:: DATA FOR THIS EXERCISE
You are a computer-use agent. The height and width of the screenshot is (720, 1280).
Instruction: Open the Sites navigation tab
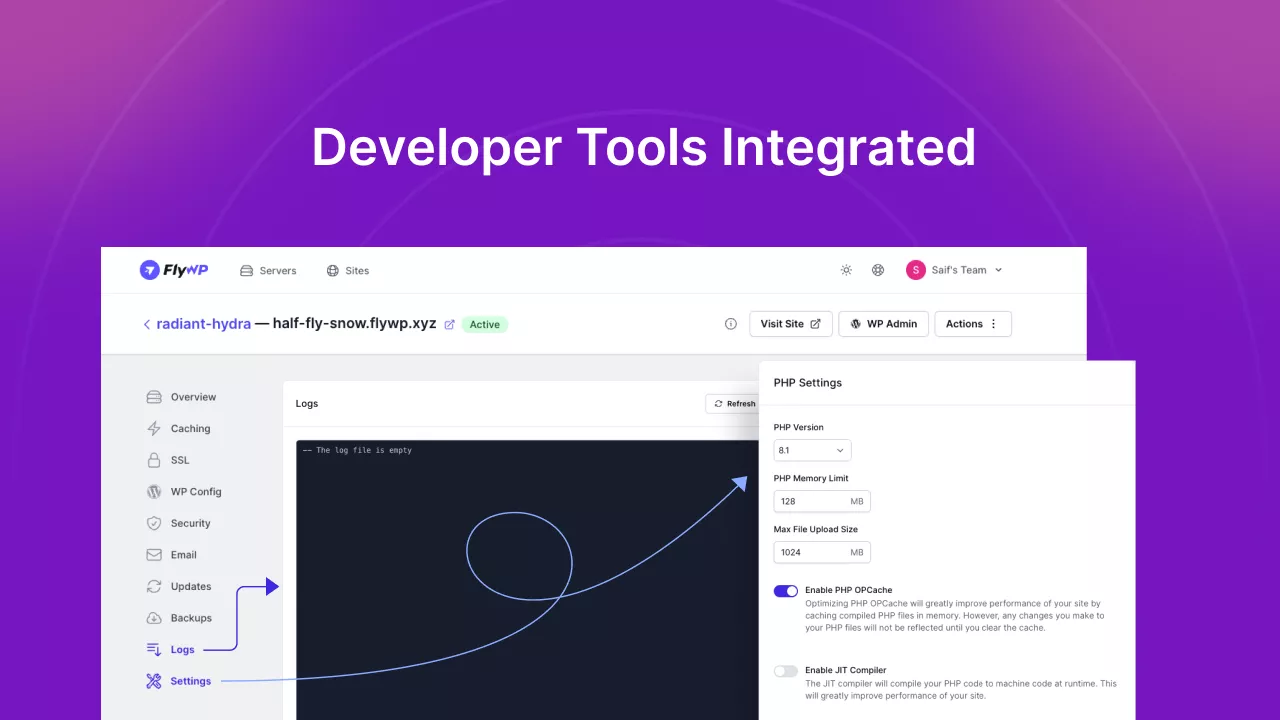(348, 271)
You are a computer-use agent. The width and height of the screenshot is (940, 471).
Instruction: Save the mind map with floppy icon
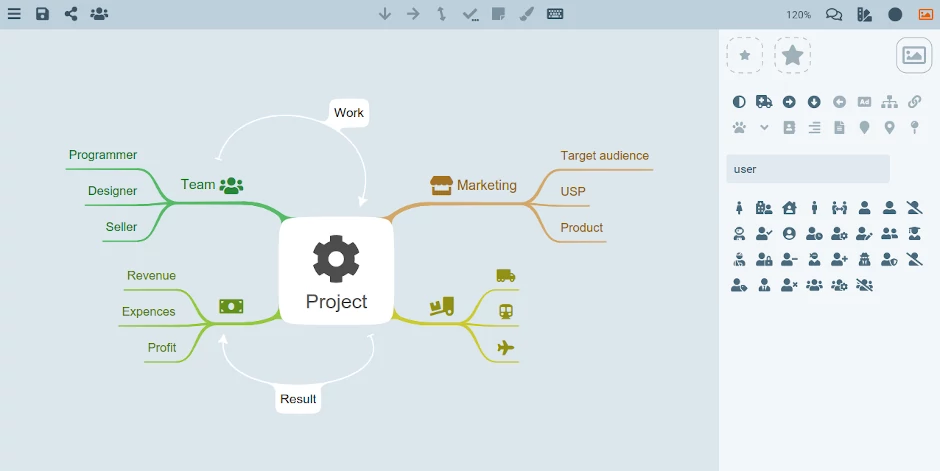point(42,14)
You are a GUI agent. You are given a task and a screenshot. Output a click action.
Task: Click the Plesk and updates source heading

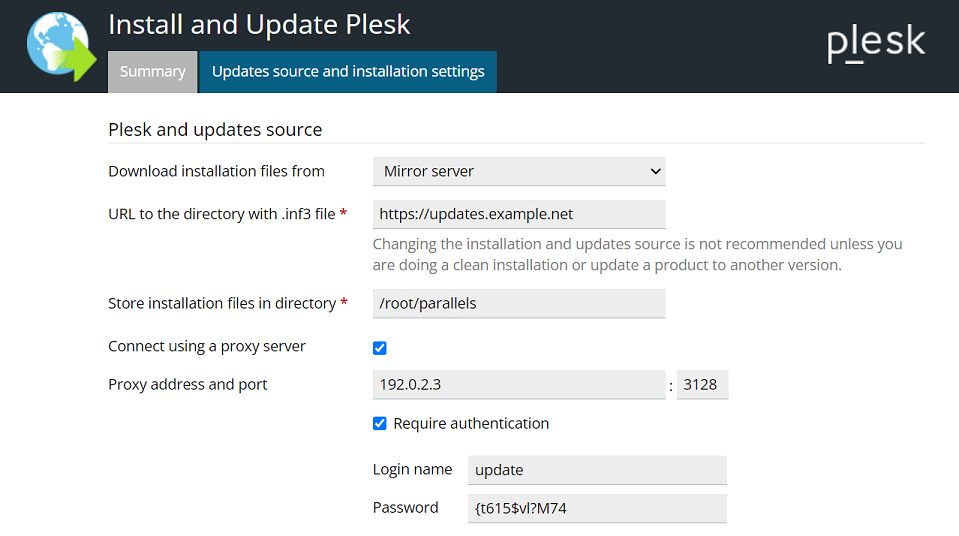[215, 129]
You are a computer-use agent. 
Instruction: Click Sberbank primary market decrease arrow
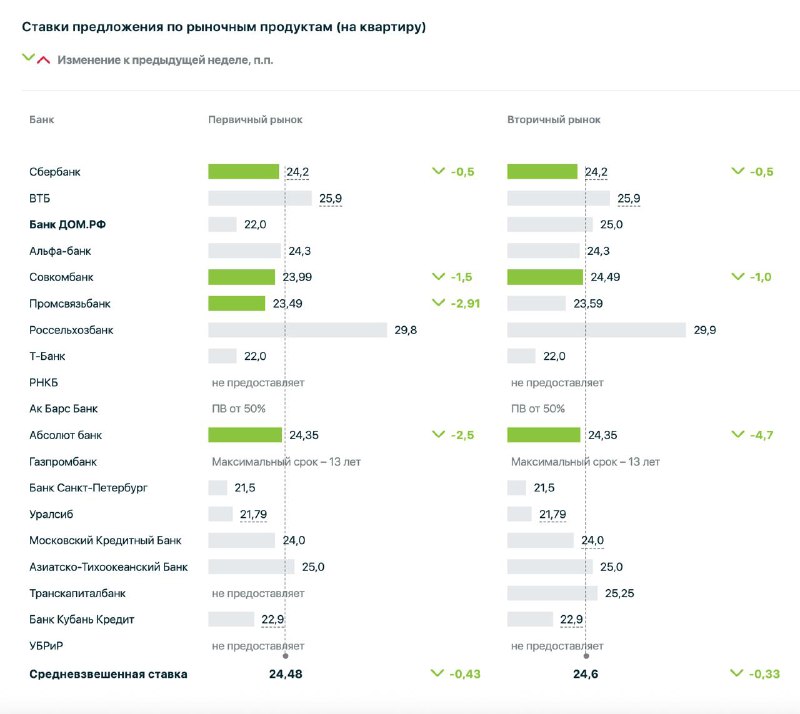coord(438,171)
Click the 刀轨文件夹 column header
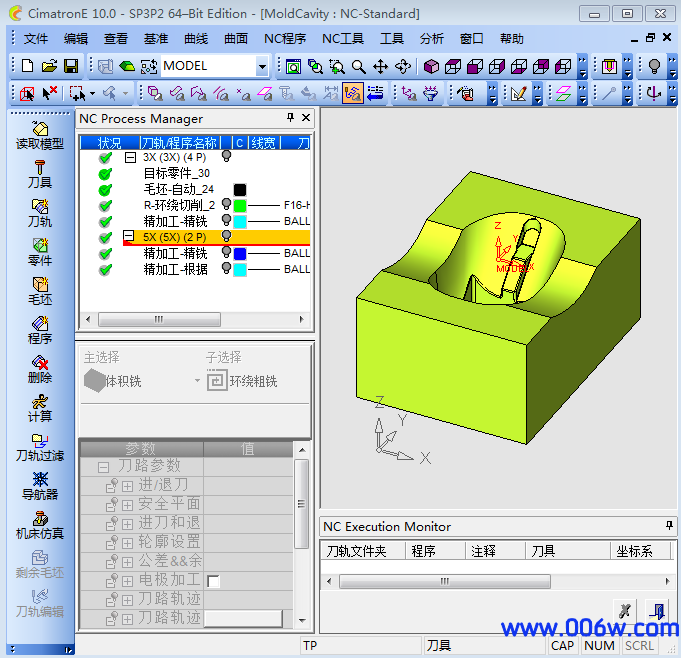 [x=362, y=550]
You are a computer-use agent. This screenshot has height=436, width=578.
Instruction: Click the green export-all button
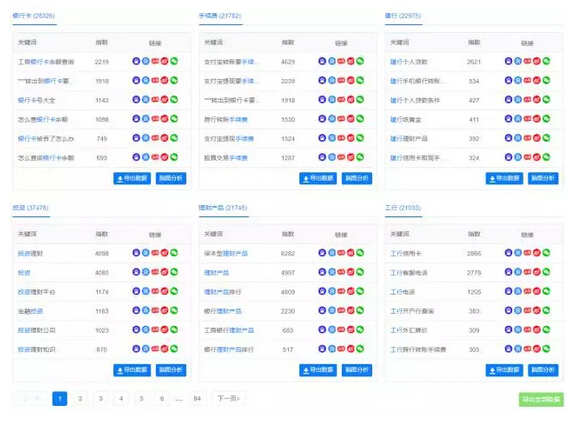click(541, 400)
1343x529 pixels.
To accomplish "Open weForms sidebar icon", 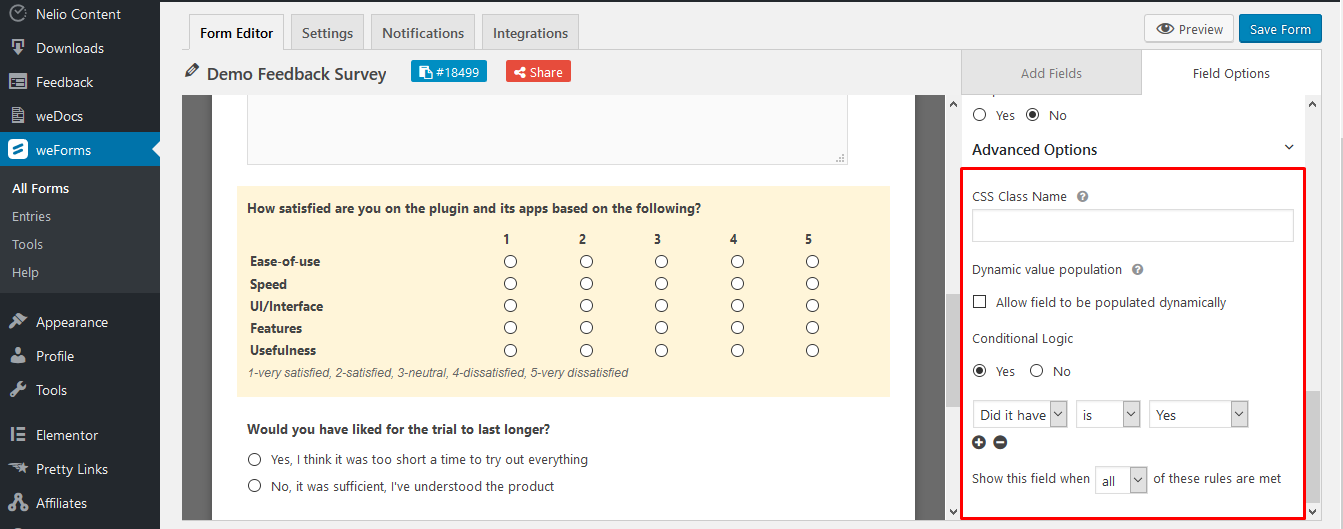I will pyautogui.click(x=18, y=150).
::::
> [ASSIGNMENT]: Copy out all lines of the material above in which "height" occurs.

> [RESPONSE FOR THIS EXERCISE]:
You are a computer-use agent. The height and width of the screenshot is (720, 1280).
You are a computer-use agent. The width and height of the screenshot is (940, 471).
You are a computer-use agent. This screenshot has height=436, width=578.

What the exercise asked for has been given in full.